• What you need to do
Report the count of lines containing the word "Given" in these records, with no other text.

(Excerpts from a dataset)
-- Opening Marker --

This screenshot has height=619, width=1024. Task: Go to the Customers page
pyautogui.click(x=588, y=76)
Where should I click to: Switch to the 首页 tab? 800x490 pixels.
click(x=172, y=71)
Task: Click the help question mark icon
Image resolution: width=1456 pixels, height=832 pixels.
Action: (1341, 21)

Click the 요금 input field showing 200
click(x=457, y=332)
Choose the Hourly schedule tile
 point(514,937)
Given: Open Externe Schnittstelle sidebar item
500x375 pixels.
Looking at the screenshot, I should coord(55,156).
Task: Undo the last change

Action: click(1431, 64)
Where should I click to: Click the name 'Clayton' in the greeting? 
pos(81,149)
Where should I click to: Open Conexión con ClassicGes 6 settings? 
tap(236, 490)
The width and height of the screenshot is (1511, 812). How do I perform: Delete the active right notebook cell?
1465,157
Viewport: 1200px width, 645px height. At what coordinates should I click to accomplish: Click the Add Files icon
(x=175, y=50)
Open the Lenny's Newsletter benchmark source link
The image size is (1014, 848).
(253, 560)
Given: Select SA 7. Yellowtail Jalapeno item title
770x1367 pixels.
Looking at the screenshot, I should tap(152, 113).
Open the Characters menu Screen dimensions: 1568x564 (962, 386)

-- Closing Marker --

• Result
2